Amerikan bankası Lehman Kardeşler’in (Lehman Brothers’ın) iflas başvurusunda bulunması ve Bank of America'nın Merrill Lynch'i (Ekonomiden sorumlu Devlet Bakanı ve İngiliz yurttaşı Şimşek’in bankası) satın alacağını açıklaması, ABD Merkez Bankası (FED) ile diğer merkez bankalarını çeşitli önlemler almaya itti.

(18 Eylül 2008’de) gazeteler, “Borsalar felce uğradı” nidalarıyla çıktı.

Yeni Gün gazetesine özel demeç veren Burdur Milletvekili Bayram Özçelik çok iyimser bir şekilde, ekonominin “istikrar ve huzur” ortamından dolayı, “herkesin önünü görebildiğini” iddia edebiliyor.

Daha ikinci günde borsalar Rusya’da yüzde 11 –bu nedenle tatil ediliyor-, Türkiye’de yüzde 9 kayıpla karşılaşıyor. İngiltere’de bir günde döviz fiyatları beş kat artırıldığından dolayı bankaların dolar borçlanmaları felce uğradığı belirtiliyor.

İnsanlarımızın önünü rahatlıkla görebilmeleri mümkün müdür bu koşullarda?

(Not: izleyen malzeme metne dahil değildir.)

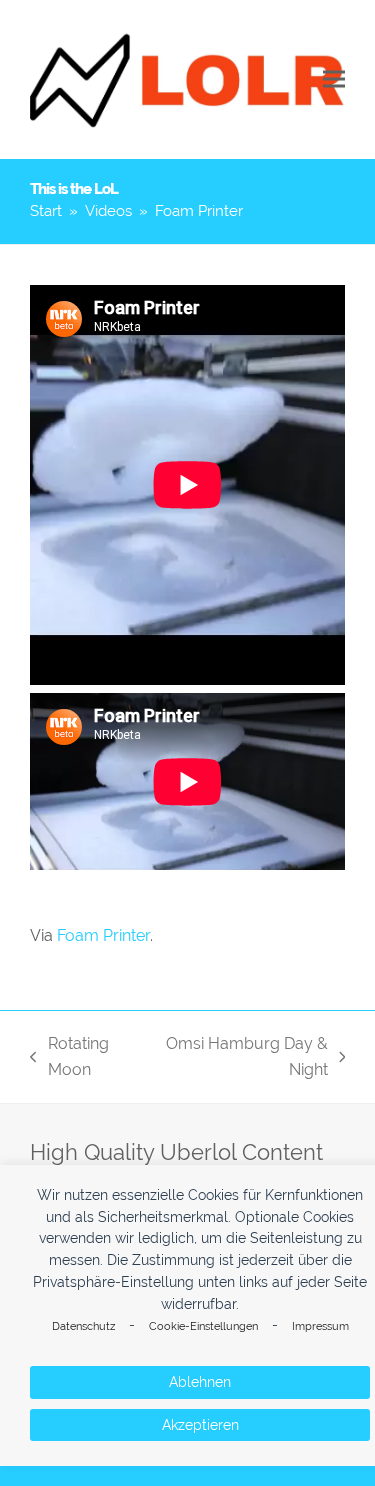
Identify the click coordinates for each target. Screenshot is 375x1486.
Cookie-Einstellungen (203, 1326)
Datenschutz (83, 1326)
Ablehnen (200, 1382)
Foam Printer (103, 935)
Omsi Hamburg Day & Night (241, 1059)
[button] (334, 79)
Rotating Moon (69, 1059)
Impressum (320, 1326)
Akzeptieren (200, 1425)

MALİ KRİZİN HENÜZ 1/4’ÜNÜ YAŞADIK

Uluslararası Para Fonu (IMF) Başkanı Dominique Strauss-Kahn, ''mali krizin en kötüsü hala önümüzde duruyor'' dedi. Strauss-Kahn, önümüzdeki günlerde diğer belli başlı mali kuruluşların da güçlükle karşılaşabileceğini belirtti. Sayın Tüzmen, ''Daha krizin dörtte birini geçtik, dalga dalga geliyor, dört üçü geride. Büyüme hızı dünyada düşerken Türkiye'yi de etkiledi. Sanayi büyüme endeksinde de büyüme hızı geçmişe göre düşük.” Demektedir. (18 Eylül 2008/ gazeteler) USİAD Başkanı Durgun, “Krizin üzerinde oturuyoruz. YTL ve dolar dengesinin aşırı baskı altında tutulması, yurtdışından gelecek global krizin etkilerini daha çok hissettirecektir” dedi. (Yeniçağ/ 18 Eylül 2008)

Bu koşullarda herkesin “önünü görebildiği”ni iddia edebilmek nasıl olanaklıdır?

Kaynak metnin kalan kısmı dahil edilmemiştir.